>>>>

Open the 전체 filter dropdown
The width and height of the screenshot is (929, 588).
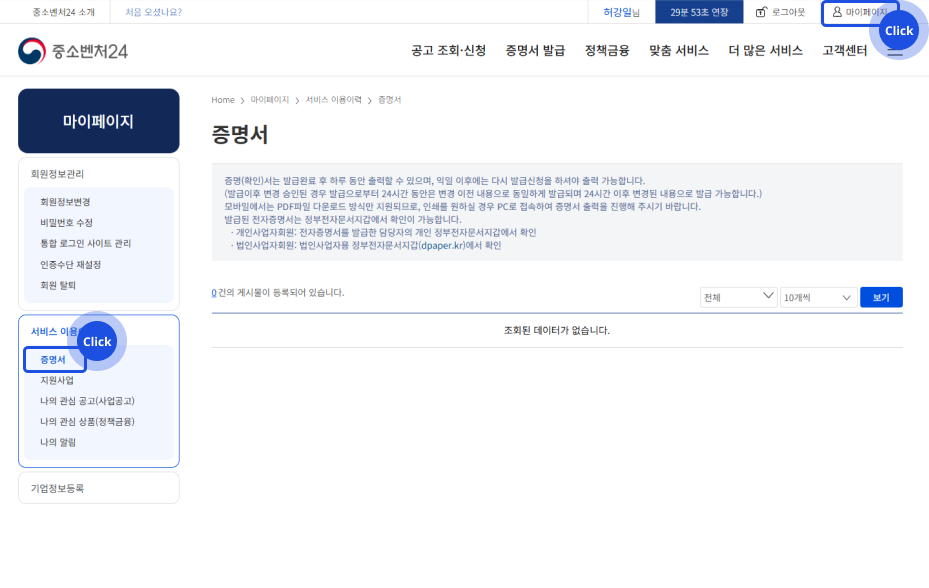pos(739,297)

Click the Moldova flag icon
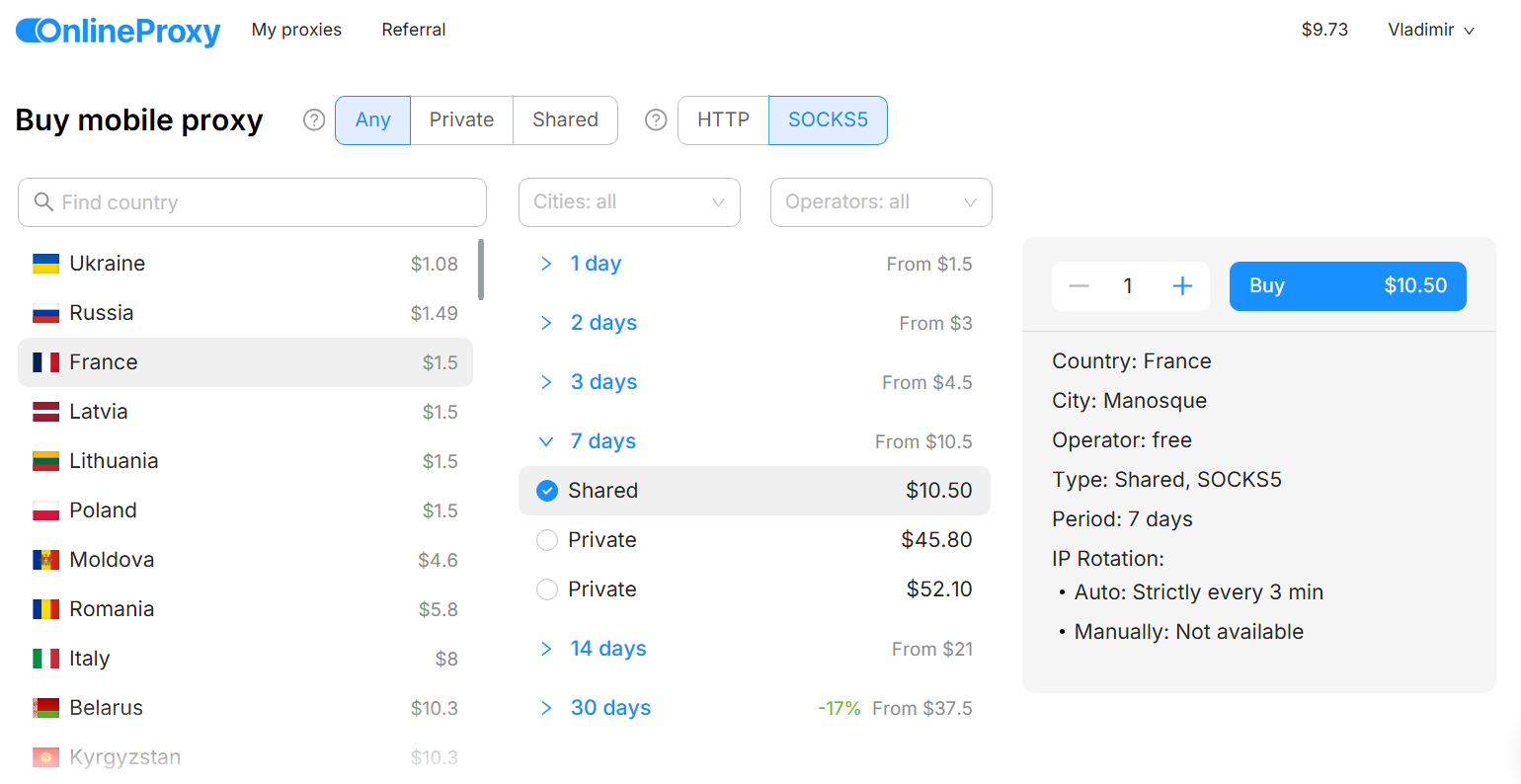click(x=45, y=560)
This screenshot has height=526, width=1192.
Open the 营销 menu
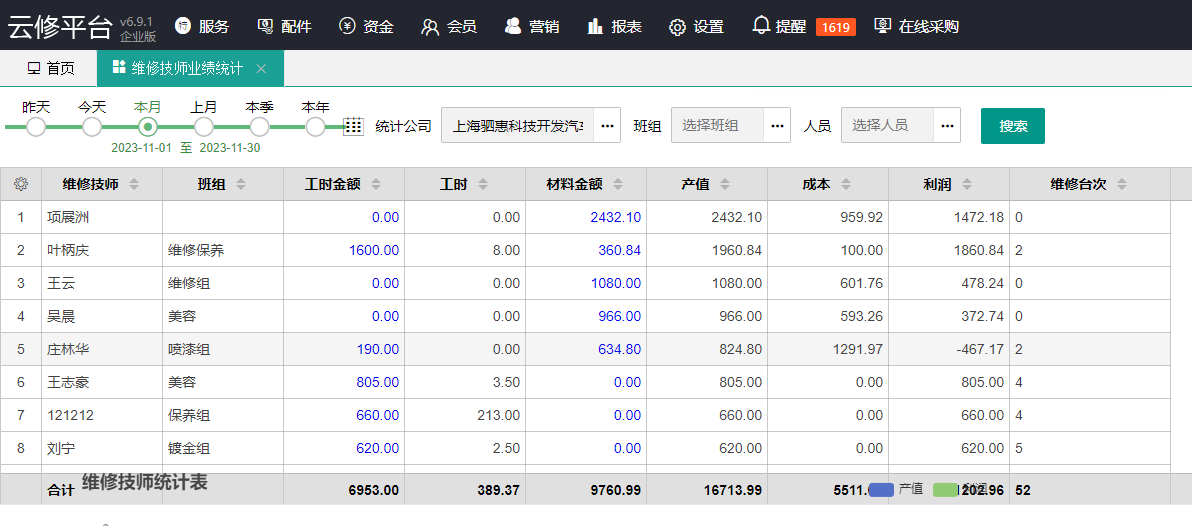pos(531,26)
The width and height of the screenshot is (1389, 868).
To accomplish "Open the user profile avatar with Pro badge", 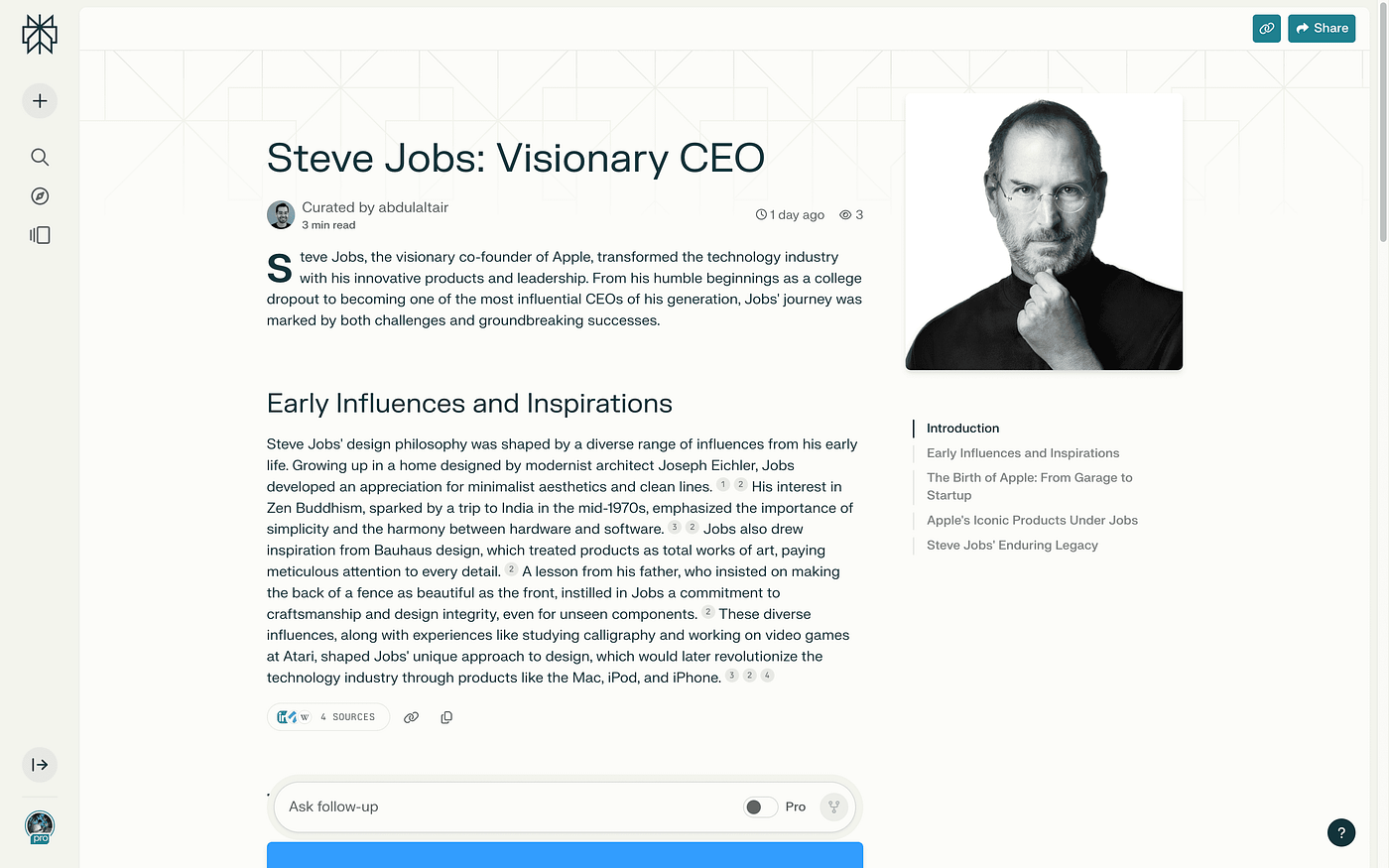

<<<<

Exercise objective: What this calls for is the material above set down exactly, pictures excluded.

Solution to this task:
Open the 전체 filter dropdown
The width and height of the screenshot is (929, 588).
pos(739,297)

Click the Moldova flag icon
click(x=45, y=560)
This screenshot has height=526, width=1192.
Open the 营销 menu
pos(531,26)
The width and height of the screenshot is (1389, 868).
To accomplish "Open the user profile avatar with Pro badge", 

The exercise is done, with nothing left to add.